***
Late in Conor McPherson’s monologue 1995 play, something quite surprising happens: two people talk to each other. “I never heard that,” one commends the other. “I’d been saving it,” comes the reply.
Because the characters otherwise speak in such isolated turns, this moment usually comes with a jolt; as though their stories, fresh to the audience, were repeated eternally and unwaveringly among themselves, like figures in purgatory – or maybe just a theatre.
In this modest new staging, fleetly directed by Eoghan Carrick, the characters have been given a more specific context. In funereal dress, while the night sky turns to dawn (in a video design by Neil O'Driscoll), they nurse beers and whiskey around a table, and engage each other throughout.
Twenty years on, as a new generation approaches McPherson’s story, it counts as a subtle embellishment, here suggesting a shared reminiscence on a sad occasion, told long after the fact. They’d been saving it.
That distance is hard to measure. Joe, who speaks from the viewpoint of a naive school student, is played by David Fennelly, artless but still adult, vividly describing how he fell in with a bad influence and the loss of childhood innocence. His older brother Frank (a jovial Stephen Jones) relates his vendetta against the man who swindled their father. Their sister's boyfriend, Ray, a jaded and alcoholic academic, proves himself the most cynical misanthropist to ever contribute to a journal on ethics.
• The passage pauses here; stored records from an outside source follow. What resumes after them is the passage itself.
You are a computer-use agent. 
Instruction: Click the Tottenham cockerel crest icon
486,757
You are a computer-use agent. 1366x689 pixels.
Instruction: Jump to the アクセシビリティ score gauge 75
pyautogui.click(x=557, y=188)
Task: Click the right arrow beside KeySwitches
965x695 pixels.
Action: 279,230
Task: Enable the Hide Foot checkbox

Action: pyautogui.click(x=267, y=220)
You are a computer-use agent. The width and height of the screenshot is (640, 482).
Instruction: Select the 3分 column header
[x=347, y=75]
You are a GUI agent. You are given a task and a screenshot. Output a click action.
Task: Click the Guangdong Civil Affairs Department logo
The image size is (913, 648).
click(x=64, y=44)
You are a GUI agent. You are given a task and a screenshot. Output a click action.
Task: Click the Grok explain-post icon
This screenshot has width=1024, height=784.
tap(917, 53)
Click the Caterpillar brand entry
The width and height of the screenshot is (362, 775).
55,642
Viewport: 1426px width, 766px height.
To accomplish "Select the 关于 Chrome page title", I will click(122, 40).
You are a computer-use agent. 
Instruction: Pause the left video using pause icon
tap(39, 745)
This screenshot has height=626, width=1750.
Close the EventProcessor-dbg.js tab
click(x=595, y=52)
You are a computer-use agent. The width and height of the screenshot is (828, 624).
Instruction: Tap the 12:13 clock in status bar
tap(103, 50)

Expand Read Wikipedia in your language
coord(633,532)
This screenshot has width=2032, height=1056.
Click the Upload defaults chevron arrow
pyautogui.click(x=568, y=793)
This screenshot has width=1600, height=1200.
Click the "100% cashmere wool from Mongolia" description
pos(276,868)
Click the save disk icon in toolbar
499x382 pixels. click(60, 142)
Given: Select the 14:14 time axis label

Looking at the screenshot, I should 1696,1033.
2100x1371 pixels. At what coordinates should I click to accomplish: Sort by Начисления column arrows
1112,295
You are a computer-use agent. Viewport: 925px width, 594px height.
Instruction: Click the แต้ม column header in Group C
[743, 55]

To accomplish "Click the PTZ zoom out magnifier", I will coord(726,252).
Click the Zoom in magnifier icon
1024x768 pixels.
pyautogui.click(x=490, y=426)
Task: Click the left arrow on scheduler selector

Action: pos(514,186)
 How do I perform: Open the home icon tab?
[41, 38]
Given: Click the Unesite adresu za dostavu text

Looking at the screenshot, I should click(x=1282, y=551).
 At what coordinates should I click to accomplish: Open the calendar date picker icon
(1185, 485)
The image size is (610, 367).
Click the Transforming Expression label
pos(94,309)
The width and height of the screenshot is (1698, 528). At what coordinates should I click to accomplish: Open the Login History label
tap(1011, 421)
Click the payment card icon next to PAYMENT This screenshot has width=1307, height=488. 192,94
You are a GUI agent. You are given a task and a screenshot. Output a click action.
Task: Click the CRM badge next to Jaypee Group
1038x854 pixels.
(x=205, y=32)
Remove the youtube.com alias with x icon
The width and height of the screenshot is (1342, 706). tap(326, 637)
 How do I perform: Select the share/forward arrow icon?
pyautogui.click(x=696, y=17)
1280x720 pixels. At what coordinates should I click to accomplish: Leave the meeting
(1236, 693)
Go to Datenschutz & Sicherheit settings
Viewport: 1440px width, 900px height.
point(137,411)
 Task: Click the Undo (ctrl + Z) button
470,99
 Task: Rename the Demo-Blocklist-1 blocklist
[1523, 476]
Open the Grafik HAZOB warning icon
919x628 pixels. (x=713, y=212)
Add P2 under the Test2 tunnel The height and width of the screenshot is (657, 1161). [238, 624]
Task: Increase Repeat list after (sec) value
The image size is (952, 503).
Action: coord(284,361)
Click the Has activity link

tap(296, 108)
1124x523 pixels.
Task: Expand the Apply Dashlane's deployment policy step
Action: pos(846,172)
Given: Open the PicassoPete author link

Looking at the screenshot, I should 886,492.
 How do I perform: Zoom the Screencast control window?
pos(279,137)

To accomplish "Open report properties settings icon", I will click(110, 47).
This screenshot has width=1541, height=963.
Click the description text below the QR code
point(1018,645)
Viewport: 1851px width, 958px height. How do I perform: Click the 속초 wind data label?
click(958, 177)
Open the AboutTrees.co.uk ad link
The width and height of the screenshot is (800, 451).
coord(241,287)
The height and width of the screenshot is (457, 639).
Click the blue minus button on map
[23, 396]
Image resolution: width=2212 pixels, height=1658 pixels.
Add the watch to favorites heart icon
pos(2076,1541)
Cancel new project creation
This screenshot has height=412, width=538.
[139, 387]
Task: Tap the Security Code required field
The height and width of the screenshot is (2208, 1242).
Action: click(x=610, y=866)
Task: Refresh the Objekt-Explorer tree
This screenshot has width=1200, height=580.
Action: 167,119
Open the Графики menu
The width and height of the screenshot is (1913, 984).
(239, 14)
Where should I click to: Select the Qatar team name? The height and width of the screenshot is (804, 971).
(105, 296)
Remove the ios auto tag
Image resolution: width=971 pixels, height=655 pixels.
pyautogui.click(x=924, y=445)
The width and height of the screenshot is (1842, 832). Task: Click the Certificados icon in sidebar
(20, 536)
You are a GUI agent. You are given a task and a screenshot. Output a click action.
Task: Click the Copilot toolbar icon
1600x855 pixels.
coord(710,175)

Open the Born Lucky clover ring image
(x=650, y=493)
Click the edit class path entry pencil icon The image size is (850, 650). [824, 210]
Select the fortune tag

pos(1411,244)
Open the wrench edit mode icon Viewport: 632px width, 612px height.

Ray, whom actor Peter Daly makes fascinatingly ambivalent, initially seems like the odd man out. But his is the stance of McPherson's play, an engaging amorality tale. "Principles will only f*** you up, because no one else is ever moral," decides Frank, whose attempt to balance the scales involves armed robbery and humiliation.
The play’s perspective is similarly and unapologetically male, fuelled by pride, aggression and blokey sentimentality (even a rape victim is confined largely to its peripheral vision).
The enduring strength of McPherson's writing, which this performance fluidly honours, is to sweep you up within its narrative flow. Remarkably unshowy, The Lime Tree Bower's vivid images and brisk rhythm generate both an electric charge and a sense of complicity: like Ray, you feel like an accidental accomplice, rushed along for the ride.
One sly philosophical joke about a visiting philosopher involves the theory that language itself is dying, having become debased and insincere. It would be nice to hear new voices given more opportunity to meet that challenge. But this zippy and evocative play still provides a pretty solid rebuttal.